Blocks (0x02), loops (0x03), and ifs (0x04) consume a type signature byte (0x40=void, 0x7F=i32, etc.) and push a control frame. Every frame must terminate with 0x0B.

Debugging Workflow:

Parse local count + type pairs at function start
Map opcodes to spec table (e.g., 0x41 i32.const, 0x20 local.get, 0x10 call, 0x0B end)
Track stack depth manually: push for constants/locals, pop for arithmetic/calls
Symptom: Type mismatch → Fix: Trace stack operations and verify block type signatures.

Step 4: Reconstructing Imports, Exports & Memory Layout

Import/Export Descriptor Parsing

Descriptors follow: module_name_len (ULEB128) → module_name → field_name_len (ULEB128) → field_name → kind (1 byte: 0x00 func, 0x01 table, 0x02 memory, 0x03 global).

Memory Limits & Initial Pages

Memory sections contain min_pages (ULEB128) and optionally max_pages (ULEB128, preceded by 0x01 flag). 1 page = 64 KiB. The browser allocates this upfront, directly impacting heap pressure.

Data Segment Offsets & Initialization

Data segments define passive/active memory initialization: index (ULEB128) → offset_expr → init_size (ULEB128) → init_bytes Active segments write to linear memory at instantiation.

Debugging Workflow:

Extract import kind (func, table, memory, global) and module/name strings
Decode memory limits (min/max pages) using LEB128
Cross-reference data segment offsets with linear memory initialization
Symptom: Out-of-bounds memory access → Fix: Verify data segment size vs declared memory limits.

Troubleshooting Manual Decoding Failures

Common Hex Alignment Errors

Misaligned cursors usually stem from incorrect LEB128 decoding or skipping custom section payloads. Always log absolute byte offsets during traversal.

Spec Version Mismatches

Wasm v2 proposals (e.g., GC, SIMD, exception handling) introduce new opcodes and section types. If you encounter 0xFD or 0xFC prefixes, you are reading extended instruction sets.

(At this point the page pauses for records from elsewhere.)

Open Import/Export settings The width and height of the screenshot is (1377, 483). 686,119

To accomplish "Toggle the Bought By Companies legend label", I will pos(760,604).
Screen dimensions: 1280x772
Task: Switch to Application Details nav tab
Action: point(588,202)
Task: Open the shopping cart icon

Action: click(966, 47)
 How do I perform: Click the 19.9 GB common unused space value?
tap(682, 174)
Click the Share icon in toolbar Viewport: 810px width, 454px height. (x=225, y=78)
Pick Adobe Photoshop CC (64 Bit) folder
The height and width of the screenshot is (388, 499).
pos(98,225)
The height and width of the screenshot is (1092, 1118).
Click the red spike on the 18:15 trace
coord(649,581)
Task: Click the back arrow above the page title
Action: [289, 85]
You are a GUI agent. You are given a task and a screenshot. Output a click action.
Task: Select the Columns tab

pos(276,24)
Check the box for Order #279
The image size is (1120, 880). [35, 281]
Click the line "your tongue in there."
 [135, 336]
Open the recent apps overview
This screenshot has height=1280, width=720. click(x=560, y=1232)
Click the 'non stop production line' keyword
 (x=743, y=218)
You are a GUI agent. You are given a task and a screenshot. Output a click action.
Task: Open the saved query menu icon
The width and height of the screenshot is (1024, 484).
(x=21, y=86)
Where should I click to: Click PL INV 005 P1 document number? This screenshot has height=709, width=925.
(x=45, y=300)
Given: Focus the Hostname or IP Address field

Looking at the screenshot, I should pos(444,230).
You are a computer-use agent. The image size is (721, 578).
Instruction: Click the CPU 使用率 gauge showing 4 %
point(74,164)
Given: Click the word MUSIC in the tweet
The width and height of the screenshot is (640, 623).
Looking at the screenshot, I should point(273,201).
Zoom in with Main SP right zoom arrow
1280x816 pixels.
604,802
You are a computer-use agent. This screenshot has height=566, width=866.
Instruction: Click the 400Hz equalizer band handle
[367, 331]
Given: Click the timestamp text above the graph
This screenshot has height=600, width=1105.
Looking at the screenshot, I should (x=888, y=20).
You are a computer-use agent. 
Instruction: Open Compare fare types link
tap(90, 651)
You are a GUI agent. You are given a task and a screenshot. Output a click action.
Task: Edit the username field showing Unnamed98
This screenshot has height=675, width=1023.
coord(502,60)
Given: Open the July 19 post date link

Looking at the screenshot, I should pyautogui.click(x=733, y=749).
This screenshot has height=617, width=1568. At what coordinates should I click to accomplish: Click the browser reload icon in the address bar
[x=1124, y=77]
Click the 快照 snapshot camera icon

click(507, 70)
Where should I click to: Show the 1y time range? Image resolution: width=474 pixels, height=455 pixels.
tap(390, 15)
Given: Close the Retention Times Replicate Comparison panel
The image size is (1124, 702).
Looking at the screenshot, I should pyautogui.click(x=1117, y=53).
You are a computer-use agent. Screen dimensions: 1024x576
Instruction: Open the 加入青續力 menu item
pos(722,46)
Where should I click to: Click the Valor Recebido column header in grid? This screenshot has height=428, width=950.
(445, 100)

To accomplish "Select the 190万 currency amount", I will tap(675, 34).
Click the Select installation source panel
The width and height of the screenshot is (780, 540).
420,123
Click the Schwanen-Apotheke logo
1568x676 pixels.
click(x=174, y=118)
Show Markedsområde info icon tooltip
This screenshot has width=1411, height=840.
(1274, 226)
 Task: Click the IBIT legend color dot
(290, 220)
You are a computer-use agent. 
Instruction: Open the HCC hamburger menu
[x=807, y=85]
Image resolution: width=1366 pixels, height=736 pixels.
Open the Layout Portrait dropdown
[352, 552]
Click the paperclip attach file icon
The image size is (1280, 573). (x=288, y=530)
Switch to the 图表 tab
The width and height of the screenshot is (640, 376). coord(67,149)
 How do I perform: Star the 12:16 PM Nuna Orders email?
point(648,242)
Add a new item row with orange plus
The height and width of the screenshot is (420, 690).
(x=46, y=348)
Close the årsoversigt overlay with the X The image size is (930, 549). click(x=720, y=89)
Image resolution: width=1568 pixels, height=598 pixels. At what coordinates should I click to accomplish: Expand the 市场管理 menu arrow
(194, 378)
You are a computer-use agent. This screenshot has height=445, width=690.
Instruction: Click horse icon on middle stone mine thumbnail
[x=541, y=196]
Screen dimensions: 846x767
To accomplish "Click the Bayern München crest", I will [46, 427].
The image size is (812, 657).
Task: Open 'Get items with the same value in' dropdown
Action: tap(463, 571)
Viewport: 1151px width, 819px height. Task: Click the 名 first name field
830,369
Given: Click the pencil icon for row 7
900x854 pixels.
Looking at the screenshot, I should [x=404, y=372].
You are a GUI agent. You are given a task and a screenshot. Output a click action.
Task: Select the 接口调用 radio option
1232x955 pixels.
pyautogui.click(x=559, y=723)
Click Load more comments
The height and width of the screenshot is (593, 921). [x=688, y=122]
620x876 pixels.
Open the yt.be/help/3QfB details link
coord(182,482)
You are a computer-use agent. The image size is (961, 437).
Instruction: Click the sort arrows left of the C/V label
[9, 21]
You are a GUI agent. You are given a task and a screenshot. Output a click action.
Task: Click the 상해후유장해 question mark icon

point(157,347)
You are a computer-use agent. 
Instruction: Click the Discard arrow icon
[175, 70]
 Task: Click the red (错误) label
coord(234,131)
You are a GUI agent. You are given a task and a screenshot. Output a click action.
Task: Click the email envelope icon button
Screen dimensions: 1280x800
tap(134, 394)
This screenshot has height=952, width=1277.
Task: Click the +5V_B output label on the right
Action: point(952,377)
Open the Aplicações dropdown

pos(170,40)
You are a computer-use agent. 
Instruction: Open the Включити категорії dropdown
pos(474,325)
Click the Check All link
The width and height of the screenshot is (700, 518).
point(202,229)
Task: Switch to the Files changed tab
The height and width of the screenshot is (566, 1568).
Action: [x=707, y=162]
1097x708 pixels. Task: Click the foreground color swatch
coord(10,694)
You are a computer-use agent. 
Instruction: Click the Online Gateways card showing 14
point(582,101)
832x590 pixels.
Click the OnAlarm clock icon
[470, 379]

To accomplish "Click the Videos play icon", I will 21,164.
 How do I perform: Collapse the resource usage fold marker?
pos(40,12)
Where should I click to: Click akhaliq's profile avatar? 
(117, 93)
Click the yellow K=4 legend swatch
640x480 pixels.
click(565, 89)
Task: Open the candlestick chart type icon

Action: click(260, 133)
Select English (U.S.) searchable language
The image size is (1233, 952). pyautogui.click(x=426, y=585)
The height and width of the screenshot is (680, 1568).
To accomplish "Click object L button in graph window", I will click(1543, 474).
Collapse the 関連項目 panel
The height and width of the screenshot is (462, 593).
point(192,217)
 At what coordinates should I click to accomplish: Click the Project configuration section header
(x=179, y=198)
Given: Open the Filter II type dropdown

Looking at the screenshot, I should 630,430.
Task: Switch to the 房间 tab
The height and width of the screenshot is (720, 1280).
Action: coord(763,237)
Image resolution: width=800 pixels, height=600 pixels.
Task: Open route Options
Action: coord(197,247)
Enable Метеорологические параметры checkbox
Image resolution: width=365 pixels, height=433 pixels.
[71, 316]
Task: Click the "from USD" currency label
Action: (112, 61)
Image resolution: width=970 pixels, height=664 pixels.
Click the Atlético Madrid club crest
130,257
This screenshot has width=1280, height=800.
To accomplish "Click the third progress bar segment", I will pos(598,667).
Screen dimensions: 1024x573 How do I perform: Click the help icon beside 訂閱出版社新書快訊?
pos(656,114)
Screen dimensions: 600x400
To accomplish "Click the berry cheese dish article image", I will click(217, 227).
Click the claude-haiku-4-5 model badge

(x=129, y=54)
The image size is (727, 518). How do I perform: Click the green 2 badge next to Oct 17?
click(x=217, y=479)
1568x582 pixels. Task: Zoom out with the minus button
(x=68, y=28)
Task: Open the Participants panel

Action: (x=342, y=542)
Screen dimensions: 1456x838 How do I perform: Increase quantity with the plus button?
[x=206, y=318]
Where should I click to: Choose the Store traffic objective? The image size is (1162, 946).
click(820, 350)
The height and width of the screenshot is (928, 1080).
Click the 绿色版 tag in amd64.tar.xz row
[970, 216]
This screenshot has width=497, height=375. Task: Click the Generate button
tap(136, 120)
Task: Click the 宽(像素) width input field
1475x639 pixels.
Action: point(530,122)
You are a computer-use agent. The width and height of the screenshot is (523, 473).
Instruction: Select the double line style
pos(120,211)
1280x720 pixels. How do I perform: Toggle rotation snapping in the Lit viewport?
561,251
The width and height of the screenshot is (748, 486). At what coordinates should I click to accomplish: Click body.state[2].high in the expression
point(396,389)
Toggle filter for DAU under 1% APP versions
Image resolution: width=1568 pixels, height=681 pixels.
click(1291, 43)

Browser DevTools Cross-Validation

Use runtime telemetry to verify your manual parse:

Run wasm2wat module.wasm > module.wat and diff against your decoded structure.
Open Chrome DevTools → Memory tab → Heap Snapshot. Confirm linear memory boundaries match your decoded min_pages.

Debugging Workflow:

Symptom: Unknown opcode → Fix: Check Wasm spec version alignment (v1 vs v2 proposals)
Symptom: Malformed section → Fix: Re-run hex dump with strict byte offset logging
Validate decoded structure against wasm2wat output for parity
Use Chrome DevTools Memory tab to confirm linear memory boundaries match decoded limits

Conclusion & Production Implementation Guidelines

When to Automate vs Manual Decode

Automated tooling (wasm-opt, wasm2wat, binaryen) handles 95% of build pipelines. Reserve manual decoding for:

Auditing proprietary/third-party .wasm for hidden network calls or crypto miners
Debugging custom polyfills where toolchain metadata is stripped
Validating security boundaries in sandboxed environments
Profiling compiler output bloat at the instruction level

Integrating Manual Audits into CI/CD

Embed deterministic binary validation into deployment gates:

# CI step: Verify header & section count
HEADER=$(xxd -p -l 5 module.wasm)
[[ "$HEADER" == "0061736d01" ]] || exit 1

# CI step: Baseline diff against known-good WAT
wasm2wat module.wasm > current.wat
git diff --exit-code baseline.wat current.wat || echo "WARNING: Binary structure changed"

Manual decoding remains the definitive method for verifying compiler correctness, optimizing linear memory allocation, and enforcing strict security boundaries in production WebAssembly deployments.